Third place: Clan World

Clan World rounded out the top three in the Kickstart track, joining a wider wave of teams experimenting with AI-native coordination and community-driven applications.

Solana Mobile Track ($30,000 + $75,000 Solana phones)

First place: Parabola

In the Solana Mobile track, first place went to Parabola, a decentralized prediction and estimation market built on Solana. The platform allows users to speculate on real-world events through a distribution-based AMM model designed for mobile-native trading experiences.

Second place: Snakr

Snakr took second place with an AI-powered food intelligence app that lets customers scan products to identify potential health risks, FDA recalls and ingredient concerns. Users can also contribute missing product information and earn Solana-based rewards in return.

Third place: Rhythym

Third-place winner Rhythym focused on productivity and accessibility, building a mobile routine support app that aims to help users with executive dysfunction complete daily tasks. The app integrates with Solana’s Seeker phone, Nova 2 Lite and x402 infrastructure to create AI-assisted workflows.

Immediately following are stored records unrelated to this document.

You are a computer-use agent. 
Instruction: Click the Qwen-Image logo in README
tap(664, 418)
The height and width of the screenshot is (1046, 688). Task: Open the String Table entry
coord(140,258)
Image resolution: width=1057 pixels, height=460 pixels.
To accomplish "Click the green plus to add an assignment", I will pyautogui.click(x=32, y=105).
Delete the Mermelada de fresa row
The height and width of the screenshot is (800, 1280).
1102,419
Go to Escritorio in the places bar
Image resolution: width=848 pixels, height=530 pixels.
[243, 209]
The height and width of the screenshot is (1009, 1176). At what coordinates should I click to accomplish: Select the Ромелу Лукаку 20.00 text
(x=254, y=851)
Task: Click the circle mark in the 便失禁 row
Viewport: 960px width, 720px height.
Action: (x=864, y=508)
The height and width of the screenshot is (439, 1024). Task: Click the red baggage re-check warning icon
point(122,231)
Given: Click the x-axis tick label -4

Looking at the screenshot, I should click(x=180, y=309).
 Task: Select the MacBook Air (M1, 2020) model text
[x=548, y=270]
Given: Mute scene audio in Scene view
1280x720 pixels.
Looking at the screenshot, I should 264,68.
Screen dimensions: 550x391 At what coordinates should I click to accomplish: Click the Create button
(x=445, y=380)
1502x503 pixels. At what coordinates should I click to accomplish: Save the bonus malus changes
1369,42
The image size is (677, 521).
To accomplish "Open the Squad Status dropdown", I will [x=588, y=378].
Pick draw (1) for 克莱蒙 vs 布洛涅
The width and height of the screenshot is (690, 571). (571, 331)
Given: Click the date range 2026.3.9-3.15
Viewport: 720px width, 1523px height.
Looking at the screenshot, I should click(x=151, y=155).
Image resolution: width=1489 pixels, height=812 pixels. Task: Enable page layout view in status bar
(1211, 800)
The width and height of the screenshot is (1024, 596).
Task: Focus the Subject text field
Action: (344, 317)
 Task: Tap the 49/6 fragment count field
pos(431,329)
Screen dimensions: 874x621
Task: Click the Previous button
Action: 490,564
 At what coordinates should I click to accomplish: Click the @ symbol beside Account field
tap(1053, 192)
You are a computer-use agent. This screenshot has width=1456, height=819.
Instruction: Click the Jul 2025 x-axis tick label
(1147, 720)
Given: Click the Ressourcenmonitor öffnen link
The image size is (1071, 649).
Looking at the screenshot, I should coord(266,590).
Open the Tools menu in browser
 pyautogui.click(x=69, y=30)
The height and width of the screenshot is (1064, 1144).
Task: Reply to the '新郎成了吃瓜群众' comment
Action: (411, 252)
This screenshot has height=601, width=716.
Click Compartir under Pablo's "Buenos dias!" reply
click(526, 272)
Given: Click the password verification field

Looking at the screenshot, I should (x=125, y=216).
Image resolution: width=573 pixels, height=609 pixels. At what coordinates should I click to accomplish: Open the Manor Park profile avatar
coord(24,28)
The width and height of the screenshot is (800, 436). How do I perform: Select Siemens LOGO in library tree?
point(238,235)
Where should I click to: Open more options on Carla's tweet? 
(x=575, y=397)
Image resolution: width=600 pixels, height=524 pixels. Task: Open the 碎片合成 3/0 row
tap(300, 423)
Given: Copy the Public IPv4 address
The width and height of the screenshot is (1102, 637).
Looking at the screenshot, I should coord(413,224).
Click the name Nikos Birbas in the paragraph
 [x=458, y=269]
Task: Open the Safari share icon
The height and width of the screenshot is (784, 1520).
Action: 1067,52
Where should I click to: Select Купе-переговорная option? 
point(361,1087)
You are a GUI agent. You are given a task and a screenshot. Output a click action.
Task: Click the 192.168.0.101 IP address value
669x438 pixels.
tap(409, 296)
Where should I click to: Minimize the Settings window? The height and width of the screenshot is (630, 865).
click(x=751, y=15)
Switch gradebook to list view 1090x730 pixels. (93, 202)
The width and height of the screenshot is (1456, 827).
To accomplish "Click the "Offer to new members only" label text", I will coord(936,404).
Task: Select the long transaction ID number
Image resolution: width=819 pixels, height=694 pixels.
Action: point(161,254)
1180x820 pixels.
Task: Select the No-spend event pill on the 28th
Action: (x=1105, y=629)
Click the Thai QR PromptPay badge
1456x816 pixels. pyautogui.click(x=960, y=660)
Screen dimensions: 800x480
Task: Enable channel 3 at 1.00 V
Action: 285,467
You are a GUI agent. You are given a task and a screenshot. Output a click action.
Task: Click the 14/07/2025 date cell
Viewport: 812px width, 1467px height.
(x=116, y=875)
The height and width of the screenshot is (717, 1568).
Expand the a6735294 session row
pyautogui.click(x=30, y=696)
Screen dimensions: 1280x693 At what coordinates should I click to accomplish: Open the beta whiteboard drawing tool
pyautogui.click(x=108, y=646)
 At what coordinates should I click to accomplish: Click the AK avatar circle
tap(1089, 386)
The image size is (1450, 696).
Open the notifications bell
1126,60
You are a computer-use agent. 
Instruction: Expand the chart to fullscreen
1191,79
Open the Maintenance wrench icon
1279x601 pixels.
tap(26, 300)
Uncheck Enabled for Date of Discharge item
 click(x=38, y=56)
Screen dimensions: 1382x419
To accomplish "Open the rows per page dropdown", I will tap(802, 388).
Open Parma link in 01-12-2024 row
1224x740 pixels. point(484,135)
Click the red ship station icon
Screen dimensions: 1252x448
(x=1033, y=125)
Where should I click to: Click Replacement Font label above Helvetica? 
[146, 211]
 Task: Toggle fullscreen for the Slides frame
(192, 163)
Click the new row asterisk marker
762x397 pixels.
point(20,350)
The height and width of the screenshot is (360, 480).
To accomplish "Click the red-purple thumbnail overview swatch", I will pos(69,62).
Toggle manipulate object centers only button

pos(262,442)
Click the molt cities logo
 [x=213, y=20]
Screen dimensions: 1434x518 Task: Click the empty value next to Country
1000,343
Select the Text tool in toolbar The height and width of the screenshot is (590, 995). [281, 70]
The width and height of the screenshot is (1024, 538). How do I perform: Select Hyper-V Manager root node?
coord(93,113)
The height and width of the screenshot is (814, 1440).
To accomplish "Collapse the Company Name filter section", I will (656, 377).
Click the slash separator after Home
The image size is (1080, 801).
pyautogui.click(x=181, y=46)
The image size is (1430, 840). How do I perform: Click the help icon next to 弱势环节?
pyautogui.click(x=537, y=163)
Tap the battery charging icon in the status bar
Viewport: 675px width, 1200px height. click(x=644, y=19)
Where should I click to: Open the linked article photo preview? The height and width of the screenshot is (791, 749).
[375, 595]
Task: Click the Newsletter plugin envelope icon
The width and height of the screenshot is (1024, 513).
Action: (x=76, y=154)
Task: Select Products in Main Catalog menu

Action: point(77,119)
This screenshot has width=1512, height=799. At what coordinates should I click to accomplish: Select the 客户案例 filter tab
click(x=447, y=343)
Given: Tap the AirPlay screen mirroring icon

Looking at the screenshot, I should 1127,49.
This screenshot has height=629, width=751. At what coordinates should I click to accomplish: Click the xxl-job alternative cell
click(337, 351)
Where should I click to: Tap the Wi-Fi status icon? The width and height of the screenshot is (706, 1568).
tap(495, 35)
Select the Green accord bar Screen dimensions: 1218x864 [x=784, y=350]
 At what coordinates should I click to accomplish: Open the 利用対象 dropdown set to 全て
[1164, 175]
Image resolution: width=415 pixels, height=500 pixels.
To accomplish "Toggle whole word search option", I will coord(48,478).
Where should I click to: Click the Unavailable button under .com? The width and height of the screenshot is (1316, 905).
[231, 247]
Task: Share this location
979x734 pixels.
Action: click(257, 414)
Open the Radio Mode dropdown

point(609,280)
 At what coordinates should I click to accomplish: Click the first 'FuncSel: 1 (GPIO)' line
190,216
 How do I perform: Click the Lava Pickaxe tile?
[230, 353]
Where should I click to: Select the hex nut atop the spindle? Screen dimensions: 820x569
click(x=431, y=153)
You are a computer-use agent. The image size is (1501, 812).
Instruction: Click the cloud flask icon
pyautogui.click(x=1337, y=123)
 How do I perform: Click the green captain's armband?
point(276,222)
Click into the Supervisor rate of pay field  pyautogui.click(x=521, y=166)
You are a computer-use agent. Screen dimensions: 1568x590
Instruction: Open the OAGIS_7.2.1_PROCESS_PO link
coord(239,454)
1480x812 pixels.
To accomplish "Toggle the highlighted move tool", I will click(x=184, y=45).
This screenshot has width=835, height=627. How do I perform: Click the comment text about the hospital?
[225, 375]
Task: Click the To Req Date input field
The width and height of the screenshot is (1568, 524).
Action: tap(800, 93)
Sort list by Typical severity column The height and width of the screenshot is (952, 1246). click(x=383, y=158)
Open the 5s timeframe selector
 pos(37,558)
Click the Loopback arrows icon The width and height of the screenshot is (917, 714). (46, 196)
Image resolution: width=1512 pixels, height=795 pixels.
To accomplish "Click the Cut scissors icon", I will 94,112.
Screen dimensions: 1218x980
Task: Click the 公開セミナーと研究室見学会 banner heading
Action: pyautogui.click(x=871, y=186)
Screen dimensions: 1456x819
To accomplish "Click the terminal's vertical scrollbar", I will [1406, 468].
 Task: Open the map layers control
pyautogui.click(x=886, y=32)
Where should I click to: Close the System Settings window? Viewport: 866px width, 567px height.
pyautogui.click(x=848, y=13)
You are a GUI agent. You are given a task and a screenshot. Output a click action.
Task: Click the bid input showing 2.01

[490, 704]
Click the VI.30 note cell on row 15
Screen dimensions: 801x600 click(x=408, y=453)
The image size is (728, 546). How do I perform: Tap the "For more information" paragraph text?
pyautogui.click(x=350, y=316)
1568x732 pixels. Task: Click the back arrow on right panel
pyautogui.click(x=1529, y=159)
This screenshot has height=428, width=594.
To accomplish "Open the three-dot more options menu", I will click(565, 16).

Coinbase / AWS Track ($45,000)

First Place: Dairy Price API x402

The Coinbase and AWS track was heavily centered on AI agent payments and autonomous trading. The winning project, Dairy Price API x402, built a pay-per-call commodity pricing and forecasting service that allows AI agents to access data from the dairy market without traditional API keys. Payments are settled directly in USDC through x402 on a per-basis basis.

Second place: AgentPay

AgentPay placed second with a payment coordination system that provides users with one-tap approval over AI agent transactions while using AWS-powered risk validation to ensure agents are spending funds responsibly.

Third place: Giggy

Giggy took third place for building a marketplace where users can hire AI agents to perform research tasks. Payments are locked in crypto escrow on Base, while the agents themselves can pay for premium APIs through x402-powered transactions.

Number Two: Chain Lenses

Chainlens focused on trust and verification for autonomous systems, building an x402-compliant layer that connects AI agents to verified APIs and only releases payment when responses are authenticated.